Beide Schüsse waren im Haus gefallen.
»Frankie, das war Jim, der geschrien hat!«
»Sind Sie sicher? Klang für mich nicht besonders menschlich.«
»Er war es! Ich bin ganz sicher.«
»Was machen wir jetzt?«
»Ich weiß es nicht. Ich weiß es nicht!«
Martins Gedanken überschlugen sich.
Er hat Danny und dann sich selbst erschossen! Er ging rein, und Danny war ein Zombie. Sein eingeborener Sohn war von den Toten auferstanden!
Frankie schüttelte ihn.
»Scheiß drauf! Los, Hochwürden!«
Sie sprangen mit schussbereiten Waffen aus dem HumVee, als der Nachtwind die ersten Schreie der Untoten zu ihnen trug. Die Zombies tauchten am Ende der Straße auf, während sich gleichzeitig sämtliche Haustüren zu öffnen begannen. Die lebenden Toten strömten auf sie zu.

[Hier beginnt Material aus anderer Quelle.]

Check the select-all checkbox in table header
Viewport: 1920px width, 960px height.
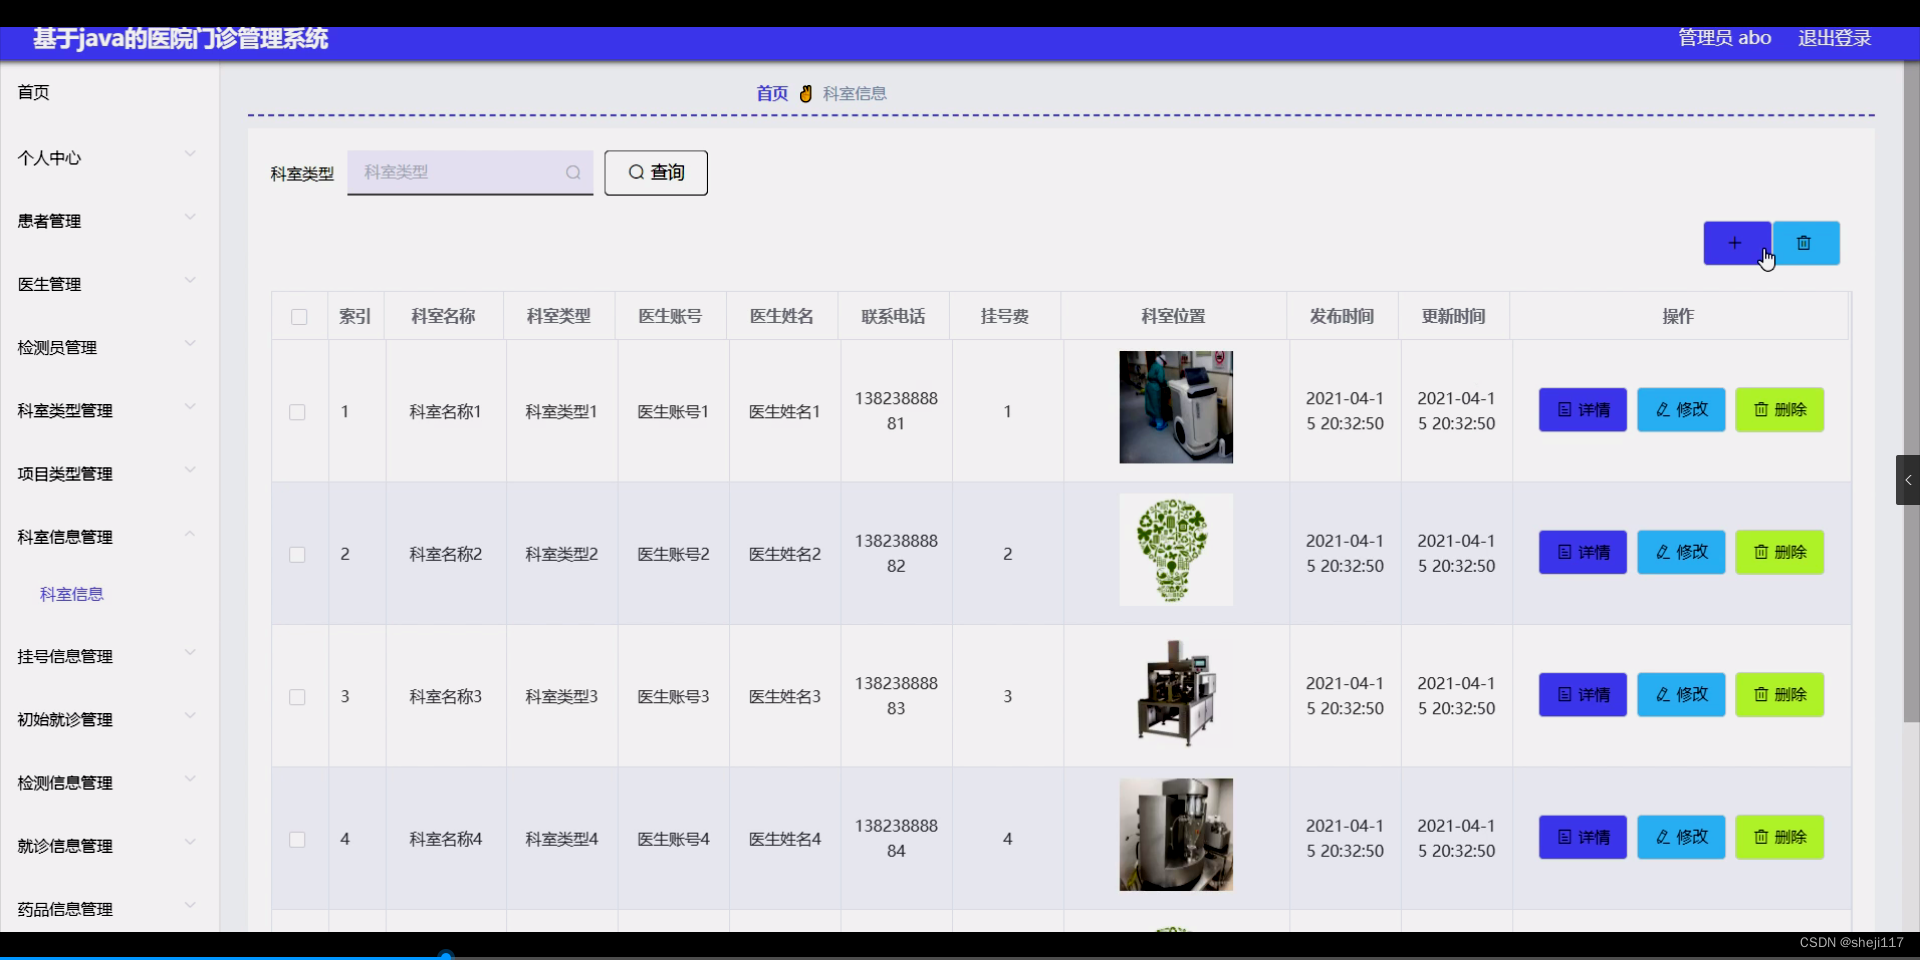pos(299,317)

Martins Stimme versagte fast. »Es … es war eine Falle. S-sehen Sie sich all diese …«
»Scheiße.«
Frankie hob das M-16, zielte und gab in schneller Folge drei Schüsse ab. Eine Leiche fiel, fünf andere wankten an ihre Stelle. Unter grauenhaftem Geschrei griffen die Zombies an.
Martin tat ein paar Schritte zurück Richtung HumVee, doch Frankie packte seinen Arm.

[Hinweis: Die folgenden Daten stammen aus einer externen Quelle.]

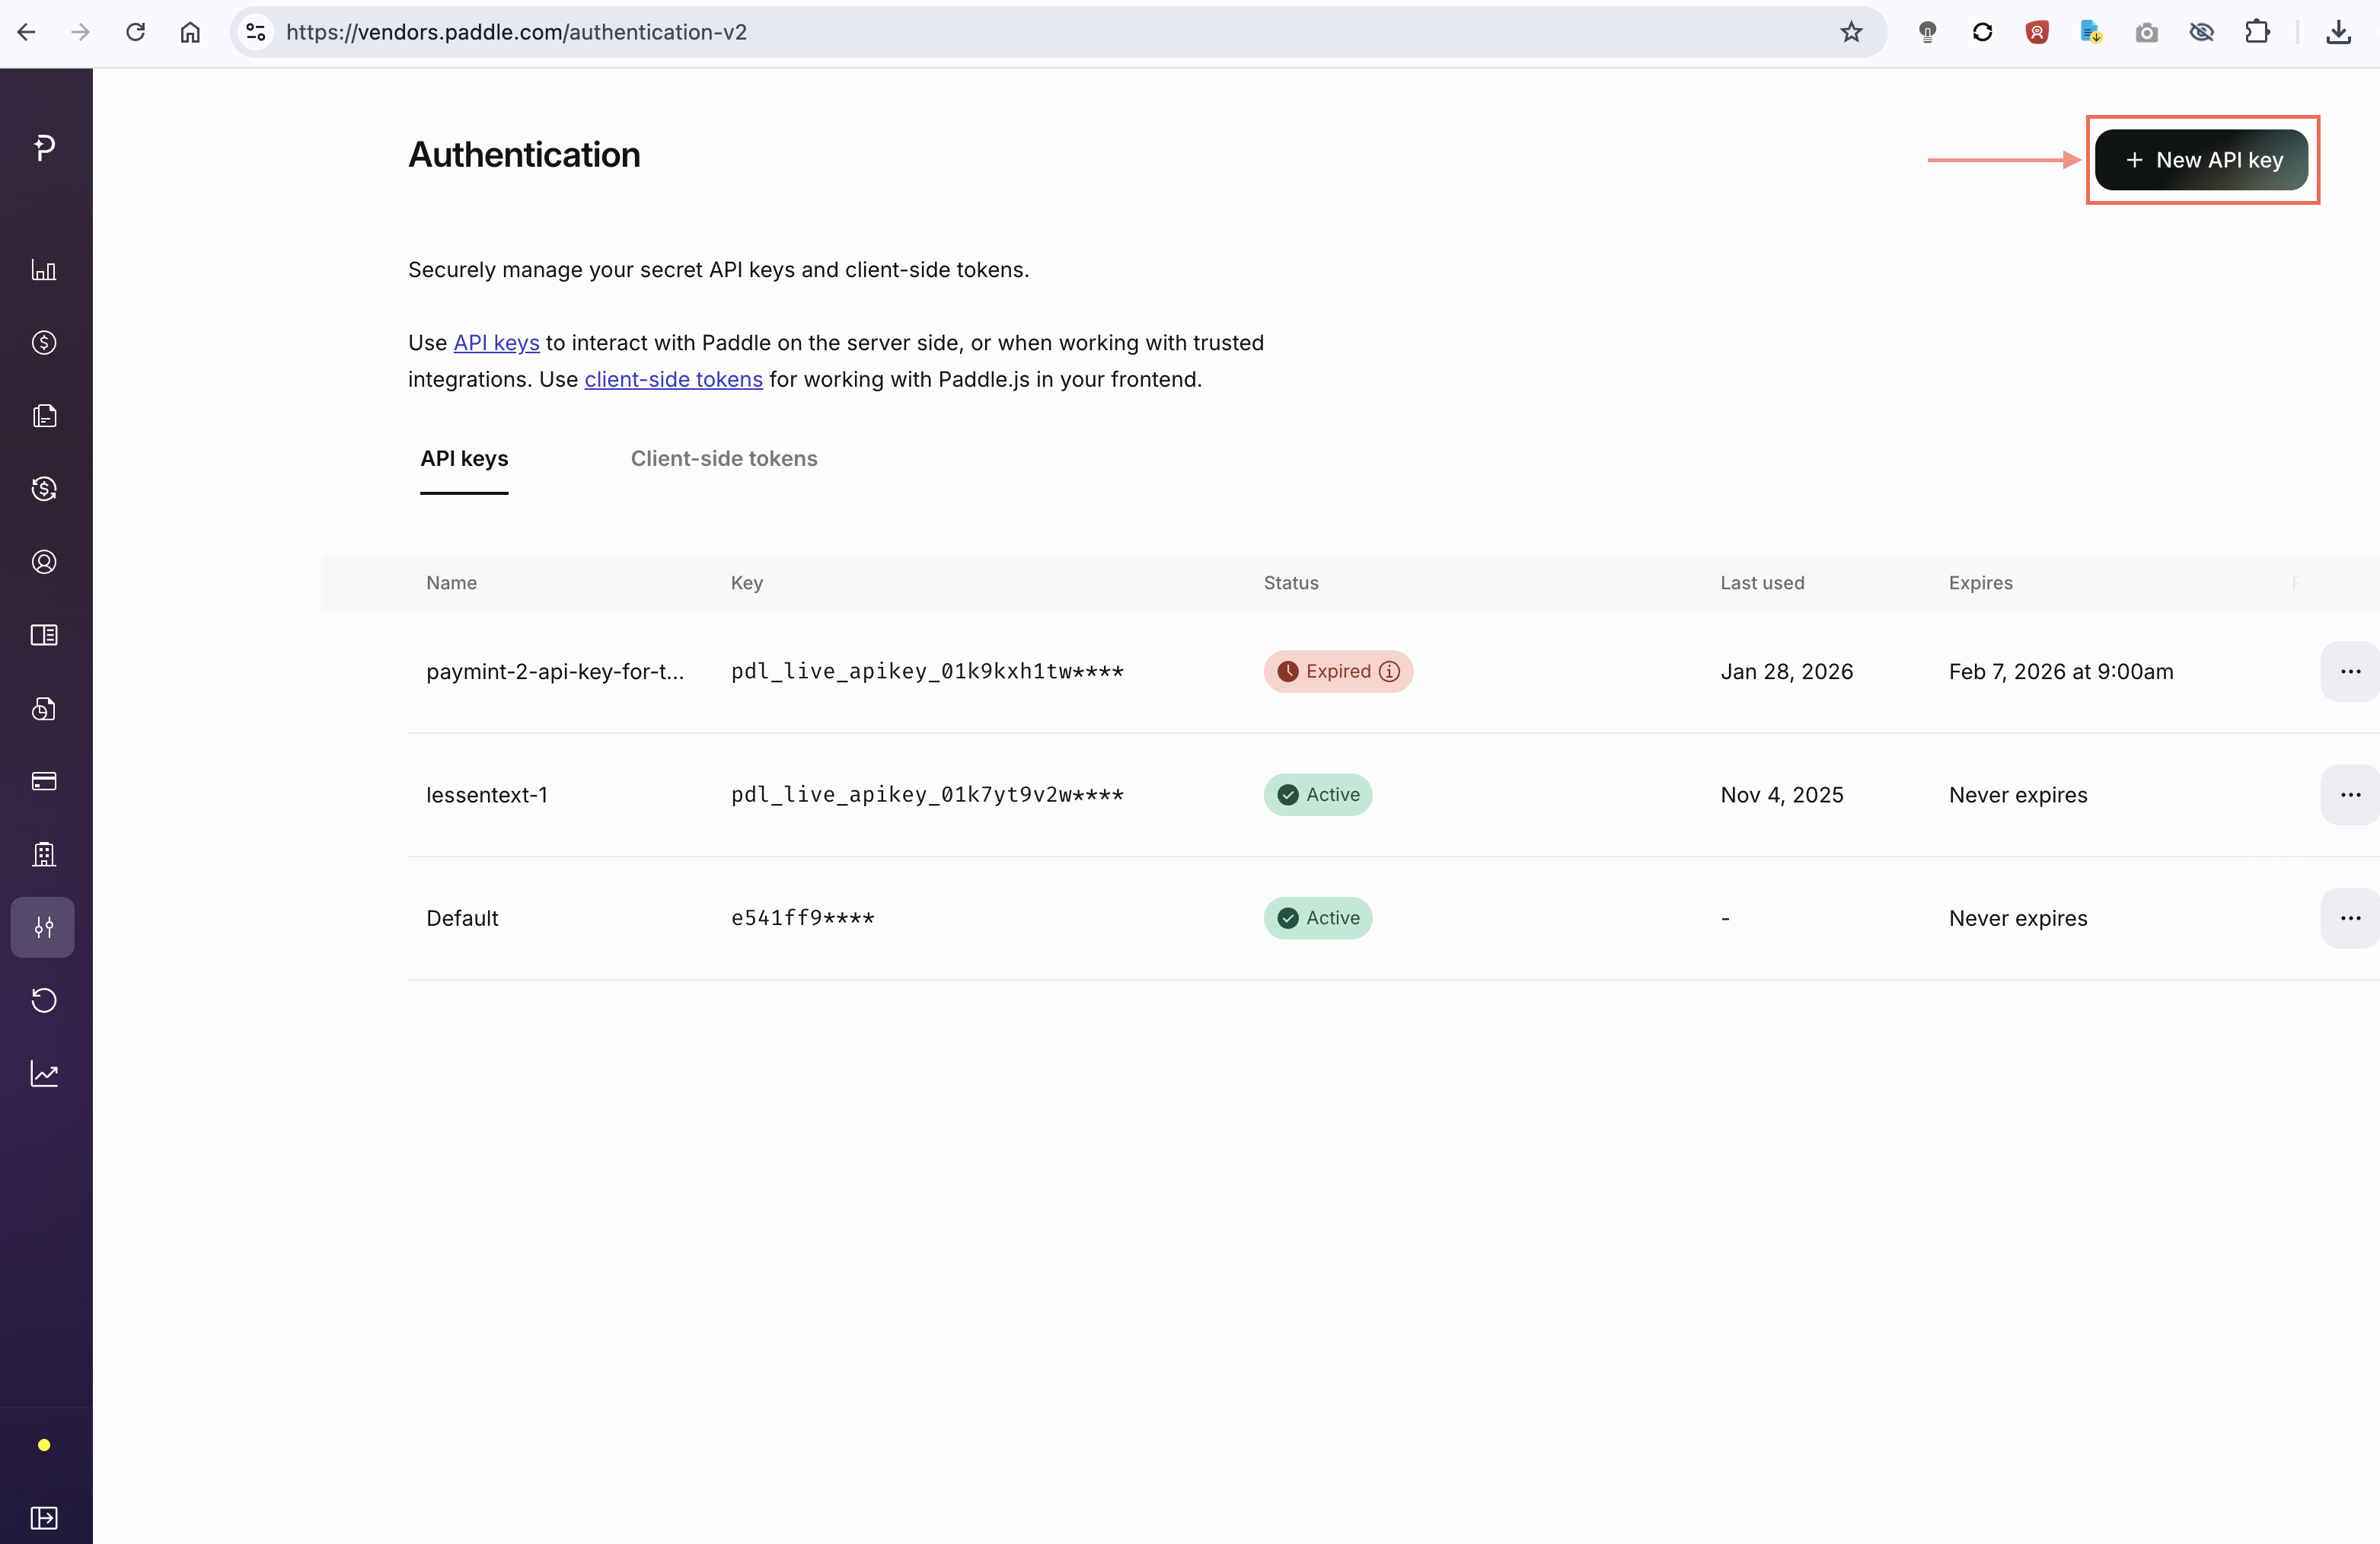Open row actions for paymint-2-api-key
The height and width of the screenshot is (1544, 2380).
[2352, 671]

»Bewegen Sie Ihren Arsch, Prediger!«
Sie rannten zum Haus, um ihrem Freund beizustehen. Als sie näher kamen, hallten im Inneren weitere Schüsse.
Über ihnen schien der jüngst aufgegangene Mond auf die Welt hinab und starrte einäugig auf ein Spiegelbild seines kalten, toten Selbst.